Monday, March 24, 2025

Hands on LLM training

Here are a collection of tips on tuning LLMs. A lot of these comments are taken from the Unsloth discord server.

What is Unsloth

Unsloth is a Python library that allows you to fine tune models without using silly amounts of compute. It does this by using smaller numeric precision.
"Almost everyone here is doing load_in_4bit.
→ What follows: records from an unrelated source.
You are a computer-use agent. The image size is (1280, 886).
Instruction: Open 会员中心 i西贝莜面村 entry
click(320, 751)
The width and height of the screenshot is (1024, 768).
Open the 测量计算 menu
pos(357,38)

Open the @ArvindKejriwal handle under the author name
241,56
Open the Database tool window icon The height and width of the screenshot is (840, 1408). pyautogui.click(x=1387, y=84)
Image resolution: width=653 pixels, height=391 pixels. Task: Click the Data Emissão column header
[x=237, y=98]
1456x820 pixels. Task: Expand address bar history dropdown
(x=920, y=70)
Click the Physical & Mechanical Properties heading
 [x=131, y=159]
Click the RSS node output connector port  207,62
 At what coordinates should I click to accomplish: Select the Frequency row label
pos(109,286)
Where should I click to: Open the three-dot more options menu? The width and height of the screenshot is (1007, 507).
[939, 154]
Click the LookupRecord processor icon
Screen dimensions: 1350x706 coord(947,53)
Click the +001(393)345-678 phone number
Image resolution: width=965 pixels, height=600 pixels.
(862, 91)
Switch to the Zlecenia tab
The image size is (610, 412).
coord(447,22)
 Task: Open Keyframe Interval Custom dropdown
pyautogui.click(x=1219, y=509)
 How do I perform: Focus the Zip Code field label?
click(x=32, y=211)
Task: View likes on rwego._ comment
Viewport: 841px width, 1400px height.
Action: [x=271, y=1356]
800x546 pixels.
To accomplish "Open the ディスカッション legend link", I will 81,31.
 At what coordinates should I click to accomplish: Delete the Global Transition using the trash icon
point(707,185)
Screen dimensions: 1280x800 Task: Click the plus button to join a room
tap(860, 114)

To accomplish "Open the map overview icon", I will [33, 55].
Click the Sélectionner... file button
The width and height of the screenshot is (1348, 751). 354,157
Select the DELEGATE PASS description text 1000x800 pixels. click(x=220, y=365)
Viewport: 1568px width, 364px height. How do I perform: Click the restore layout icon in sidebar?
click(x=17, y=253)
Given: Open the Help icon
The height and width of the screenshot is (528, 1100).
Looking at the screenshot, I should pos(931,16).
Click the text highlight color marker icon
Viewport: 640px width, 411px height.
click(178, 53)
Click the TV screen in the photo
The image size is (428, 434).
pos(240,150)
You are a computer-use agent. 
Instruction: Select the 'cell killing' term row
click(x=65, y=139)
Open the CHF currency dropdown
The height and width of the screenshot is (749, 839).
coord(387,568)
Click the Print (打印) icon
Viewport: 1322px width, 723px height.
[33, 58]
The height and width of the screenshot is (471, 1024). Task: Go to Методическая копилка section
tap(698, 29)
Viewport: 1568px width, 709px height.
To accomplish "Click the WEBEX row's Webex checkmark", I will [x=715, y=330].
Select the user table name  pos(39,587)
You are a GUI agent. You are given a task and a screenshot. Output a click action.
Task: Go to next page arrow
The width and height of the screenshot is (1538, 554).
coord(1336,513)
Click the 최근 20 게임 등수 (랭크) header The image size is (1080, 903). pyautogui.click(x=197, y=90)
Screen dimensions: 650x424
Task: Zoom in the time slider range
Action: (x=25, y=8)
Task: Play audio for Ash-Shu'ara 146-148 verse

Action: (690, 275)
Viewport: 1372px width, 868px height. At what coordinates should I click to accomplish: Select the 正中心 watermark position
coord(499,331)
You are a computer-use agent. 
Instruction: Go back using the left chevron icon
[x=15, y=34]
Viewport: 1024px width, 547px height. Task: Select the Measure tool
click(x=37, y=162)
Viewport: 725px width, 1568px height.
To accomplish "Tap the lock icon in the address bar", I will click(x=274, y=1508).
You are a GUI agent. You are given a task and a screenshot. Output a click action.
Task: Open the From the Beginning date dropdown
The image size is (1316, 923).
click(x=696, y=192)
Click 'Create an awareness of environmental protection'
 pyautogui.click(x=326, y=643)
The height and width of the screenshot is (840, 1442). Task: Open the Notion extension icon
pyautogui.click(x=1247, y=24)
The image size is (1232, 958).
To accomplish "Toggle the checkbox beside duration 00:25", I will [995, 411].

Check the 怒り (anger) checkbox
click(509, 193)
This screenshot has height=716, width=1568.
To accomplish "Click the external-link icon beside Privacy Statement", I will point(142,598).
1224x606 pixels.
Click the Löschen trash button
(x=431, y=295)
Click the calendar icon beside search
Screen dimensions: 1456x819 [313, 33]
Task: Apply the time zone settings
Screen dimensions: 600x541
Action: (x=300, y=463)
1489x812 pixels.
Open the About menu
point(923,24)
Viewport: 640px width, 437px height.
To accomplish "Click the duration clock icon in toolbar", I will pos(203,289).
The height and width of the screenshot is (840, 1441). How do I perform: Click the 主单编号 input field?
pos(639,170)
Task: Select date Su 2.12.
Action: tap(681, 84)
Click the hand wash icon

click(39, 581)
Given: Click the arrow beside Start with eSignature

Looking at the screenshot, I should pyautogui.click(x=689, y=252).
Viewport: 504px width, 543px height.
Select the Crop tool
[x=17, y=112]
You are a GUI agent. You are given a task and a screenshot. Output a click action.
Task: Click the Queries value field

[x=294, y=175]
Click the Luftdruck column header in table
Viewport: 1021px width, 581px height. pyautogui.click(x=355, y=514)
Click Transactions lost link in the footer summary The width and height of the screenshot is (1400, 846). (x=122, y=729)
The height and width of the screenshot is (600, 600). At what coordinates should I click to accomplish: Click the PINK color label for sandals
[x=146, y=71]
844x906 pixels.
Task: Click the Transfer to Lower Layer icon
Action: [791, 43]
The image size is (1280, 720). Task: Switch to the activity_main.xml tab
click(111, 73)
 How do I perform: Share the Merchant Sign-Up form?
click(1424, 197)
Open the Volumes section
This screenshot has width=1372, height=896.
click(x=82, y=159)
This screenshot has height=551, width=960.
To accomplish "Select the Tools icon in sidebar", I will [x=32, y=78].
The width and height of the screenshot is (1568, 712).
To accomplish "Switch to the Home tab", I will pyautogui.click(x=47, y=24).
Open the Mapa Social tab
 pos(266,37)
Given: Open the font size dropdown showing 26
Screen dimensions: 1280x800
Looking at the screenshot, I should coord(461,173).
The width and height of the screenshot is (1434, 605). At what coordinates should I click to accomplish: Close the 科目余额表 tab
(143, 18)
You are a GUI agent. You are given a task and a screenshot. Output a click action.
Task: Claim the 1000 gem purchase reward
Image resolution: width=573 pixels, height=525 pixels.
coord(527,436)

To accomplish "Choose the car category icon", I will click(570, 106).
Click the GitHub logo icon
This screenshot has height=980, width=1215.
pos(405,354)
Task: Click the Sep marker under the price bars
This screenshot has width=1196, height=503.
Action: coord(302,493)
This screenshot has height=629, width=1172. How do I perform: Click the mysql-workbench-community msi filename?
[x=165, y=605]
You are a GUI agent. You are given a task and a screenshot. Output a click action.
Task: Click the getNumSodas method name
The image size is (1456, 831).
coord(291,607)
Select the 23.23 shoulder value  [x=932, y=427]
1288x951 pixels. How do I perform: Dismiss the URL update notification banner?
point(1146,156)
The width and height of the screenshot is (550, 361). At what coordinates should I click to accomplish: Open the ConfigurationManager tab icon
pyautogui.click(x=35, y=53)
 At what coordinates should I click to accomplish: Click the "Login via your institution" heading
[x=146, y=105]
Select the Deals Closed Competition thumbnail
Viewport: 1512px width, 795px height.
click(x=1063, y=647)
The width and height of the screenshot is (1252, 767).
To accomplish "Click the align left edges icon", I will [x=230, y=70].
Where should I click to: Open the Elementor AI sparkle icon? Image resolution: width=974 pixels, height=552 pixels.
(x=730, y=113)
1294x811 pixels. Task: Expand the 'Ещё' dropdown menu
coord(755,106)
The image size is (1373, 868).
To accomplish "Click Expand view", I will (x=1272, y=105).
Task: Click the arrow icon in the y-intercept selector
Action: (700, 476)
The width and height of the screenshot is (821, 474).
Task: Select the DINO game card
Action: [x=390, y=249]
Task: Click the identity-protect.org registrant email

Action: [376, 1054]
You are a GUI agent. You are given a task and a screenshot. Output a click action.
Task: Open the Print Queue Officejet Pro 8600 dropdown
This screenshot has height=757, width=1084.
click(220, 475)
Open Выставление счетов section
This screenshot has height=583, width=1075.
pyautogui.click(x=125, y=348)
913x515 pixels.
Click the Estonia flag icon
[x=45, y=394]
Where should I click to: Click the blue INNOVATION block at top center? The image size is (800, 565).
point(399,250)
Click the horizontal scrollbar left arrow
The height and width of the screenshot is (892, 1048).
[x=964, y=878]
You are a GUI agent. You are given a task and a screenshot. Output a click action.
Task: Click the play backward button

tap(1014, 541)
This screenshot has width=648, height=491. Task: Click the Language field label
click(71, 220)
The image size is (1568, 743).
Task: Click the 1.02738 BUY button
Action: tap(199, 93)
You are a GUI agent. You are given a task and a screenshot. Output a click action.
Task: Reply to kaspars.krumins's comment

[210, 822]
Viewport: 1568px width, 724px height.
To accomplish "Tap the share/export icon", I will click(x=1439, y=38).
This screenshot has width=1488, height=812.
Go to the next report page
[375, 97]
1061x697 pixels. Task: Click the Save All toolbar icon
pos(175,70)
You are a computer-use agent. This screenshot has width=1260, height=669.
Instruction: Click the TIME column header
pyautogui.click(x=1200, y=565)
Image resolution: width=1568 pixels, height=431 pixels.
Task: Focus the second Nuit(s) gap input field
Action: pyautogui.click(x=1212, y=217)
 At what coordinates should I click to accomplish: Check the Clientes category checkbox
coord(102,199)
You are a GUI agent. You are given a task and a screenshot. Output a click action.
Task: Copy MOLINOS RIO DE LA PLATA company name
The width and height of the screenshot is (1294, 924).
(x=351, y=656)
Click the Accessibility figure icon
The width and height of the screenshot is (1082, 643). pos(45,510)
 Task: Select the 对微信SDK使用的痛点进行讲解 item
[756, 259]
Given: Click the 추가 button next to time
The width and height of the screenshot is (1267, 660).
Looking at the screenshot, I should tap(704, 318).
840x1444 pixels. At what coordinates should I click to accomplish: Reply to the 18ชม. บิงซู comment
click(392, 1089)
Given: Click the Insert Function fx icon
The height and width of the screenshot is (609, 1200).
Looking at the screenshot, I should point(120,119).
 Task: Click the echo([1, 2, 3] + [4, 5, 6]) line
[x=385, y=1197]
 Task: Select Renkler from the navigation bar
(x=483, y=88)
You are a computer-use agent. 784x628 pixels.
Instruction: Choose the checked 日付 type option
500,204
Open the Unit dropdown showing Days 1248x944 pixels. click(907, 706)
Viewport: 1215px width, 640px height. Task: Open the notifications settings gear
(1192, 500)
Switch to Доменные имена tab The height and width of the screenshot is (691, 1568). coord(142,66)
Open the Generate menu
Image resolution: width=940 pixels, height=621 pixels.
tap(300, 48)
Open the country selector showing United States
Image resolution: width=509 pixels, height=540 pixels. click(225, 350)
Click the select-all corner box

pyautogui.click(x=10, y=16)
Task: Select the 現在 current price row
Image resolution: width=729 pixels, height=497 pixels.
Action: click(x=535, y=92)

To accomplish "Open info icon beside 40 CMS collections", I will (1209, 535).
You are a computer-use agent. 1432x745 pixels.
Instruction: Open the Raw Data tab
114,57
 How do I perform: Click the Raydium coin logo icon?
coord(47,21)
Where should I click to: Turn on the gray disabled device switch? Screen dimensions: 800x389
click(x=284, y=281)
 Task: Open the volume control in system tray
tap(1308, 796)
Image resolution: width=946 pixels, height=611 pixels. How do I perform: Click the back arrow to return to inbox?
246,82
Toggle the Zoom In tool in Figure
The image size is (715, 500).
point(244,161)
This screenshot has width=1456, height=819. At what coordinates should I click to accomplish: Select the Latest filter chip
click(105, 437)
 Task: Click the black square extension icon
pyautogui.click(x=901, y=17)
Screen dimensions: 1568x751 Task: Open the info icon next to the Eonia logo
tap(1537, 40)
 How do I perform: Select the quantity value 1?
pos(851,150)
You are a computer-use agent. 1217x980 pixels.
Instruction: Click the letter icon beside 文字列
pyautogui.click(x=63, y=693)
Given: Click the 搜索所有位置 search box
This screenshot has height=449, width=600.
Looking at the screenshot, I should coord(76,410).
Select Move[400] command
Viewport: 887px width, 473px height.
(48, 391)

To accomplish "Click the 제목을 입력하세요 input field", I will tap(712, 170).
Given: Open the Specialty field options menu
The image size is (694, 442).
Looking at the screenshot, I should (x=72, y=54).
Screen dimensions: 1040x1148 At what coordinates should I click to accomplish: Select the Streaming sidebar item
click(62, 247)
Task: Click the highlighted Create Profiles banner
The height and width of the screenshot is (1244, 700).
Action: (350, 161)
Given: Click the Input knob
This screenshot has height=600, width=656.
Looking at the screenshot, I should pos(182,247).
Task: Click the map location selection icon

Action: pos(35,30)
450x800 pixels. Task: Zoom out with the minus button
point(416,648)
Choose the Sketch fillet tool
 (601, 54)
You load the model as a (dynamically) quantized 4bit version, then create an (uninitialized) bf16 QLoRA train said QLoRA merge the QLoRA onto the quantized model, generating an fp16 or bf16 model (up-quantized). [Optionally,] quantize it back down to your desired level" [Discord]
"LORAs are always fp16" [Discord]

AWQ is Activation-aware Weight Quantization "preserves a small fraction of the weights that are important for LLM performance to compress a model to 4-bits" HuggingFace.

Models

What size model can I fit into my GPU's VRAM?
A "safe bet would be to divide by 1.5 - 2x your total available memory (ram + vram) to get the B parameters vram / 1.5 or 2 to get the active params, so for example, I have 8gb vram i can load a 8b 4bit quantized model directly onto my gpu because of its relatively small approx 4-5gb vram footprint." [Discord]
This sentiment seems popular at the moment:

Mistral Small 2501

Hyperparameters

You want a rank "that is large enough to imitate the writing style and copy the knowledge from our instruction samples. You can increase this value to 64 or 128 if your results are underwhelming.

"The importance of the reference model is directly controlled via a beta parameter between 0 and 1. The reference model is ignored when beta is equal to 0, which means that the trained model can be very different from the SFT one. In practice, a value of 0.1 is the most popular one, but this can be tweaked" 
LLM Engineering Handbook

In the event that you're not "able to achieve consistently accurate answers to my questions... the model's responses are sometimes correct and sometimes incorrect, even for questions directly from the fine-tuning dataset", the advice is:
"You may want to up the rank and the alpha
Rank = how many weights it effects. Alpha is how strong they are effected. PEFT only effects the last few layers" [Discord]
(PEFT is Parameter Efficient Fine Tuning. LORA is just one of these methodologies.)
"Alpha should at least equal to the rank number, and rank should be bigger for smaller models/more complex datasets; it usually is between 4 and 64." [Discord]
Batchsize takes up a lot of VRAM so if you are having OOMs, choose smaller batches. This will mean training takes longer. To counter this, you can increase the of the gradient accumulation. This in effect batches the batches and writes back deltas to the matrix less often.

Data

Data makes or breaks an LLM.An old hand who goes by the name MrDragonFox on Discord has 
"Most problems are really in the data it self has to be prepped. 80% of the work is there" [Discord]
"You will need good data. ML 101: garbage in, garbage out. That is a science it it self." [Discord]
"Over 80% of the moat is in the data - once you have that - you can start with experimenting" [Discord]
It's a view echoed in LLM Engineer's Handbook: "In most use cases, creating an instruction dataset is the most difficult part of the fine-tuning process."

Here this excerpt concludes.